Jonathan Tubin in Commentary Magazine has a article concerning a PBS American Experience program.
The Most Unethical Act: Losing a War
Tonight, PBS’s American Experience series will broadcast a new documentary titled The Bombing of Germany, about the strategic-bombing campaign carried out against the Nazis by American forces in World War II. Coming from the liberal-leaning PBS and in an era where denunciations of American military actions — even in the “good war” against Nazi Germany — have become commonplace, it would have been no surprise if this film was yet another revisionist attempt to decry Allied tactics as immoral….A few tadalafil in canada medical conditions accountable for impotency are diabetes, heart disease, stress, depression and bad effects of medicines. Gupta for the male Sexual Problem Treatment in Delhi. cheapest cialis professional Even some of the drug stores are viagra sales in canada glad to be able to gain success. All Versions of levitra price Kamagra Easily Accessible At A Platform enables men to select the best one drug, recommended by a physician.

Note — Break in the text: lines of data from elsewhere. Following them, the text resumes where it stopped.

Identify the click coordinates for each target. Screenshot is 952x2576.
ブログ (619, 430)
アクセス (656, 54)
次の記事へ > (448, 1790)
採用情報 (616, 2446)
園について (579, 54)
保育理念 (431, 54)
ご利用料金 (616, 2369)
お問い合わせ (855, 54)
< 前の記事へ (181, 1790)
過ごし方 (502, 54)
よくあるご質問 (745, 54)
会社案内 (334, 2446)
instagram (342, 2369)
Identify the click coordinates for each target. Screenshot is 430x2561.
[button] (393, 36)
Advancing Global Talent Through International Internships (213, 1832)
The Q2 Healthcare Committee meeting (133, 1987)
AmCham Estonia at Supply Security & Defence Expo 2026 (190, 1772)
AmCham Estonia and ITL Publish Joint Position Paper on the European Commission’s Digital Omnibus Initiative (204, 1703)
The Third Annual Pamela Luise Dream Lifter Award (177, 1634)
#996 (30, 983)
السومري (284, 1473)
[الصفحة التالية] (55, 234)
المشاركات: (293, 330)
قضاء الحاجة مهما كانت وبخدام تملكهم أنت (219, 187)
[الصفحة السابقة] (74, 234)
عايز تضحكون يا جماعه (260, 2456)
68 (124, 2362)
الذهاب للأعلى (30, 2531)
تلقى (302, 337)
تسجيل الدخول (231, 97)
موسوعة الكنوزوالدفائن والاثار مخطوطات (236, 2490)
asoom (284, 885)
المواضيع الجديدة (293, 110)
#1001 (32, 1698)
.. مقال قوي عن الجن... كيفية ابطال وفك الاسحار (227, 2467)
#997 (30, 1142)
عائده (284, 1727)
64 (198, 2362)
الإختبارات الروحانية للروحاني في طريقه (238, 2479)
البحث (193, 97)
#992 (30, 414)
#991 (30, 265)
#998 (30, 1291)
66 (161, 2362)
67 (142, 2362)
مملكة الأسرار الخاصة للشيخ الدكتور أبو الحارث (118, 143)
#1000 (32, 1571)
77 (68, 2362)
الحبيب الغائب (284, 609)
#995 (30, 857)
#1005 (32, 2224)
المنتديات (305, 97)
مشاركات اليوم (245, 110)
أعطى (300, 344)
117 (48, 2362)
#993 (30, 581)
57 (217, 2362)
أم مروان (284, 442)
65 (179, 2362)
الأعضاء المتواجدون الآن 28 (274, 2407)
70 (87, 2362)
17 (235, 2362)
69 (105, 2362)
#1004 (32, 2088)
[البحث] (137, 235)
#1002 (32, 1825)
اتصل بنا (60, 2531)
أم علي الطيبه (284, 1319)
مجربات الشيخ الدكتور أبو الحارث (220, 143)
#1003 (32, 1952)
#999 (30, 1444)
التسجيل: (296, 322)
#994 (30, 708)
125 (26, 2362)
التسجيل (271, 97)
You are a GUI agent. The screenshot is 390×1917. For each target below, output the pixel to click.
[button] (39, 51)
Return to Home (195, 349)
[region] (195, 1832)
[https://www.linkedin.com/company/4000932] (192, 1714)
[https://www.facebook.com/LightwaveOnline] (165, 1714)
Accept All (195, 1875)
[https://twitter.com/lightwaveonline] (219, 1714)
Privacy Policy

….It is telling that the documentary treats the achievement of air superiority over Normandy before the D-Day landings in France as the Allied Air Forces’ greatest achievement…..The most devastating line of the film is its last, in which historian Conrad C. Crane, director of the U.S. Army Military History Institute, confronts the moral dilemma of killing civilians in a righteous war against an immoral opponent. While the question of the deaths of civilians is one we must ponder, Conrad insists, “The most unethical act for the Allies in World War II would have been allowing themselves to lose.”This is a concept that applies not only to the war against Hitler but also to the one that America is currently fighting against Islamo-fascists.